Déclaration conjointe de l’Alliance for Human Rights in Afghanistan : Il est nécessaire de repenser d’urgence la réponse internationale à la crise des droits humains en Afghanistan

Trois ans après la prise de contrôle de l’Afghanistan par les talibans, le 15 août 2021, nous, les organisations soussignées, restons alarmées par le fait que la réponse internationale à l’aggravation des violations des droits humains commises par les talibans, en particulier à l’encontre des femmes et des jeunes filles, est de plus en plus inefficace et parfois même préjudiciable.

Les talibans imposent des politiques draconiennes et des mesures abusives qui violent clairement les obligations de l’Afghanistan en vertu du droit international, y compris le droit international relatif aux droits humains. Ces politiques ont un impact particulièrement dévastateur sur les femmes et les filles, les personnes LGBTQI+, les défenseur⸱ses des droits humains et les minorités religieuses et ethniques.

Les femmes et les jeunes filles, qui représentent la moitié de la population afghane, sont confrontées non seulement à la pauvreté, mais aussi à une violence généralisée et systématique et à des violations de leurs droits fondamentaux, notamment la liberté de circulation, la liberté d’expression et d’association, la participation à la vie publique et l’accès à l’éducation, à l’emploi rémunéré et aux pensions pour les veuves de guerre. Les talibans ont suspendu les lois et démantelé les institutions destinées à protéger les personnes confrontées à la violence sexiste. L’interdiction faite par les talibans aux filles de poursuivre leurs études au-delà de la sixième est en vigueur depuis plus de 1 000 jours et l’accès des femmes à l’université est interdit depuis plus de 500 jours, ce qui fait de l’Afghanistan le seul pays au monde où de telles interdictions sont en vigueur.

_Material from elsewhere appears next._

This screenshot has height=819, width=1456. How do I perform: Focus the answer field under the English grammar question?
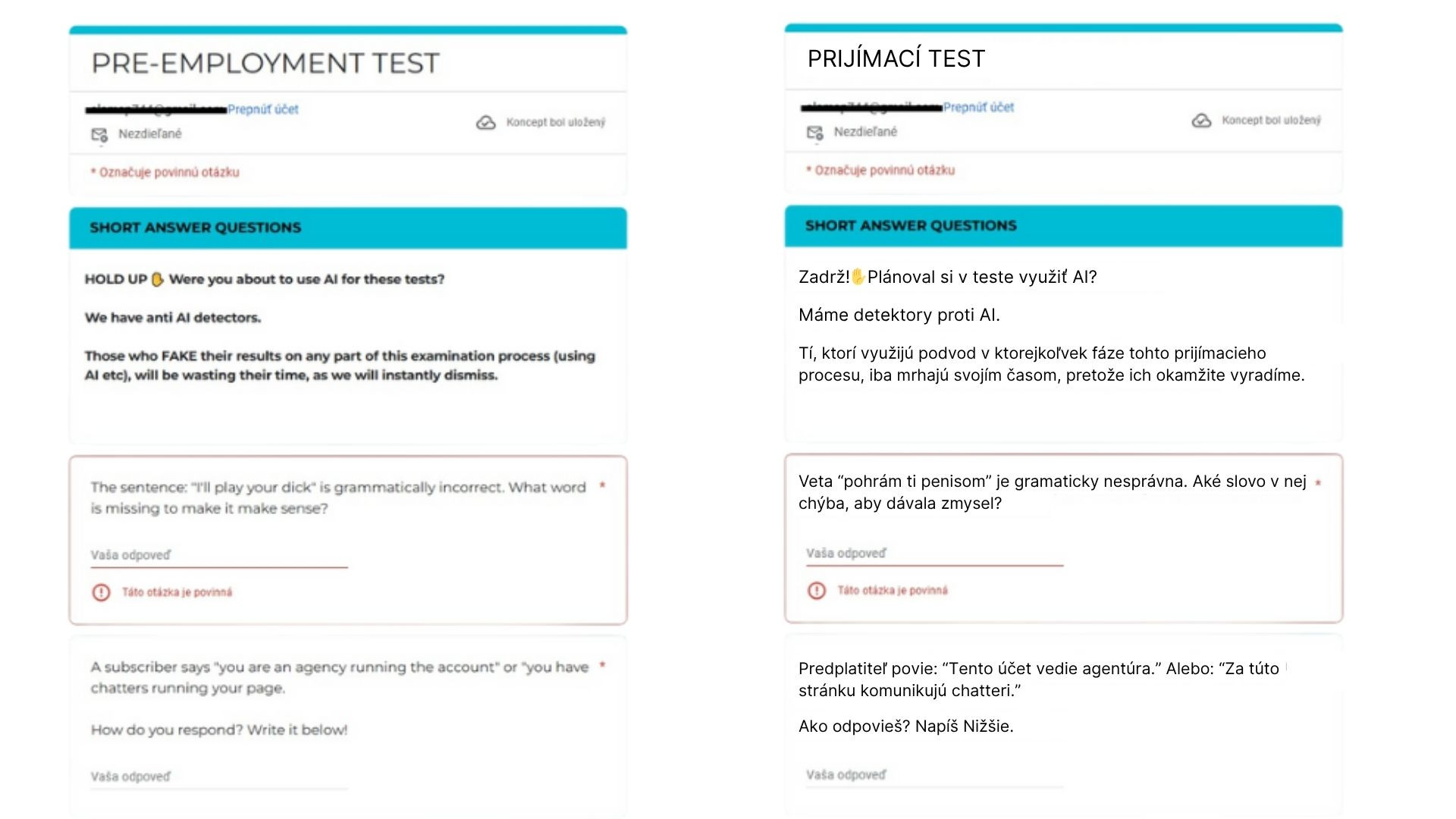(x=218, y=555)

Malgré la condamnation internationale, les talibans continuent à émettre de nouvelles ordonnances abusives, notamment en annonçant, en mars 2024, que les femmes peuvent être lapidées à mort en punition de crimes présumés. Dans le même temps, ils intensifient l’application d’ordonnances et d’édits abusifs existants, laissant les Afghans dans un environnement où les règles relatives à ce qu’ils peuvent et ne peuvent pas faire évoluent constamment vers plus de sévérité.

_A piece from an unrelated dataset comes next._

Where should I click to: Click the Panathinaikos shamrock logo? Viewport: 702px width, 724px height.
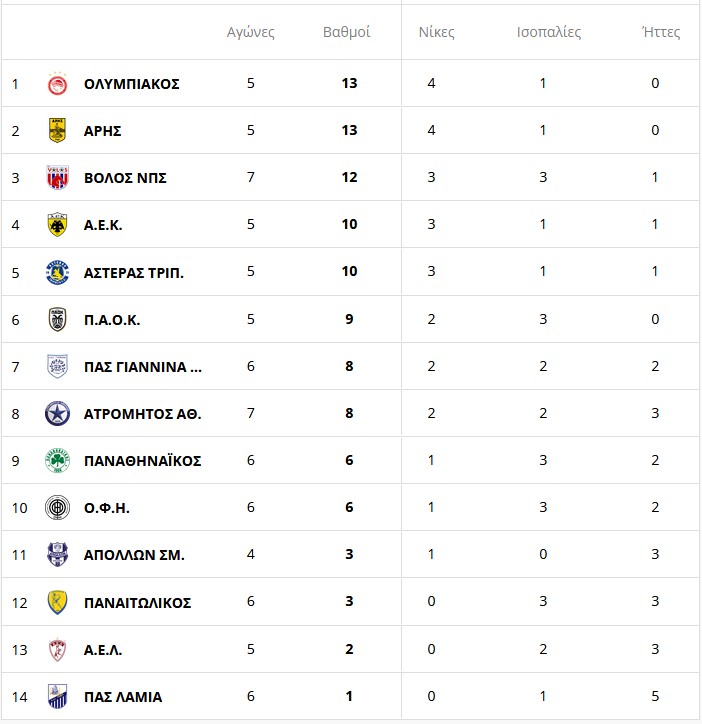tap(57, 460)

Les Afghans qui dénoncent les abus des talibans, notamment les défenseur⸱ses des droits humains, en particulier les femmes, les manifestantes et les journalistes, font l’objet d’arrestations arbitraires, de violences physiques et sexuelles, de détentions arbitraires et indéfinies, de tortures et d’autres mauvais traitements, et leurs familles risquent également de subir des représailles. Les hommes qui n’imposent pas les décrets des talibans à leurs parentes risquent d’être punis. Les personnes LGBTQI+ craignent pour leur vie, car les talibans tolèrent, encouragent et commettent des violences à leur encontre. Les minorités ethniques et religieuses, en particulier la communauté Hazara, sont victimes d’une profonde discrimination de la part des talibans et subissent des attaques ciblées sans espoir de protection ou d’assistance de la part des talibans.

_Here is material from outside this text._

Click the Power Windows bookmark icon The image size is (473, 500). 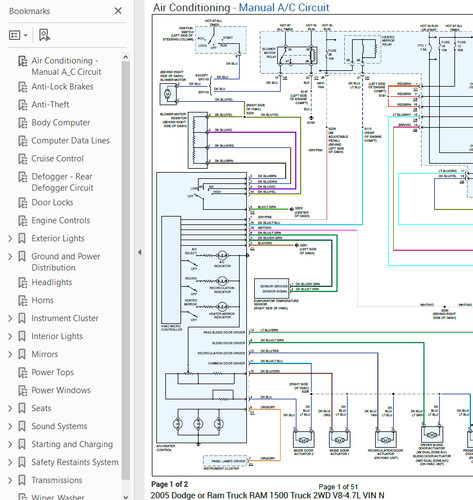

De nombreuses personnes persécutées restent piégées et en grand danger à l’intérieur du pays. D’autres ont tenté de fuir, mais il n’existe que très peu de voies sûres et légales leur permettant de se mettre à l’abri et de se réinstaller. Nombre d’entre eux parviennent à se réfugier temporairement au Pakistan ou en Iran, où les réfugiés afghans sont également confrontés à une escalade des abus, notamment à un risque élevé et croissant d’expulsion vers l’Afghanistan sans possibilité de demander l’asile, le Pakistan n’enregistrant pas les nouveaux arrivants.

La situation est davantage compliquée par la crise humanitaire en cours. Les contributions des donateurs diminuent rapidement. Les agences d’aide sont confrontées à une ingérence intense des talibans dans leur travail. Les femmes ainsi que les ménages dirigés par des femmes sont touchés de manière disproportionnée par la crise, en grande partie à cause des interdictions et des restrictions imposées par les talibans sur l’emploi des femmes dans différents secteurs, y compris en tant que travailleuses humanitaires.

En juin 2024, le Rapporteur spécial des Nations unies sur la situation des droits humains en Afghanistan, M. Richard Bennett, a déclaré que le système institutionnalisé de discrimination à l’égard des femmes et des filles mis en place par les talibans « constituait en soi une attaque généralisée et systématique contre l’ensemble de la population civile de l’Afghanistan ». Il a appelé le monde à réagir en adoptant des mesures strictes de responsabilisation, notamment en demandant des comptes aux auteurs de crimes contre l’humanité et de persécutions fondées sur le sexe, et en qualifiant l’apartheid fondé sur le sexe en tant que crime au regard du droit international.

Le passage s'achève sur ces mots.